Where the principle officer considers that detriment might occur, the principal officer can direct that, to the extent the document contains such information,
it is not to be given to the applicant directly, but rather to a qualified person nominated by the applicant, who carries on the same occupation as
the qualified person who provided the information.
Some concessions are made to applicants seeking their own personal information. There is no charge payable for provision of access to a document that contains
personal information about the applicant.[19]
Victoria
The Freedom of Information Act 1982 (Vic) (Vic FOI Act) addresses personal privacy using a concept of personal affairs information, or
more accurately, ‘information relating to the personal affairs of any person’. Even so, a definition of that term only occurs in the context of and
for the purposes of a specific exemption, even though the phrase appears in other provisions of the Vic FOI Act.
Under the Vic FOI Act, every person has a legally enforceable right to obtain access in accordance with that Act to a document of an agency other
than an exempt document.[20]In
relation to protection of personal privacy, s 33 is the relevant exemption provision.

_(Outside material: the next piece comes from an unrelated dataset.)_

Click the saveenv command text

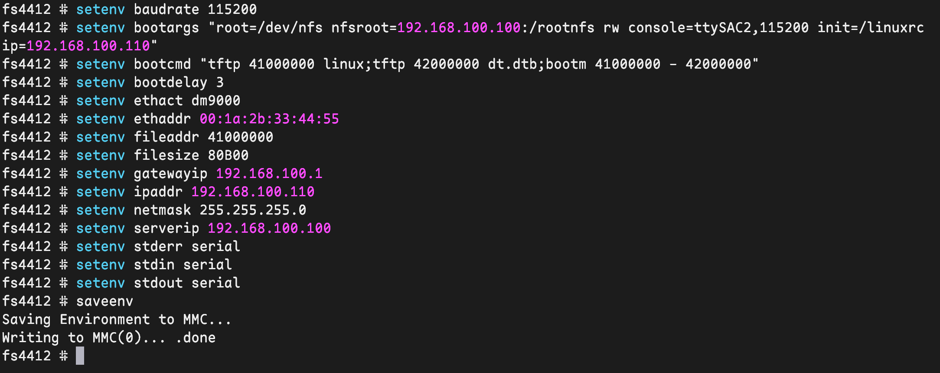click(104, 301)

Section 33(1) of the Vic FOI Act is headed ‘Document
affecting personal privacy’ and provides that:
A document is an exempt document if its disclosure under this Act would involve the unreasonable disclosure of information relating to the personal affairs
of any person (including a deceased person).
Section 33(9) of the Vic FOI Act provides that in s 33 the phrase ‘information relating to the personal affairs of any person’ has an inclusive
meaning. That is, it includes information:
(a)that identifies any person or their address or location; or
(b)from which any person’s identity, address or location can reasonably be determined.
That definition was introduced in late 1999, after a series of decisions of the Victorian Civil and Administrative Tribunal (VCAT) and its predecessor
were divided as to the application of the phrase ‘information relating to the personal affairs of any person’ to staff and other officers of agencies.
This culminated in the Frankston Hospital Case,[21] in which a convicted triple murderer was granted access to the nursing rosters for an outer suburban hospital, on the basis that the nursing rosters
did not contain information about the nurses’ ‘personal affairs’ information for the purposes of s 33 of the Vic FOI Act.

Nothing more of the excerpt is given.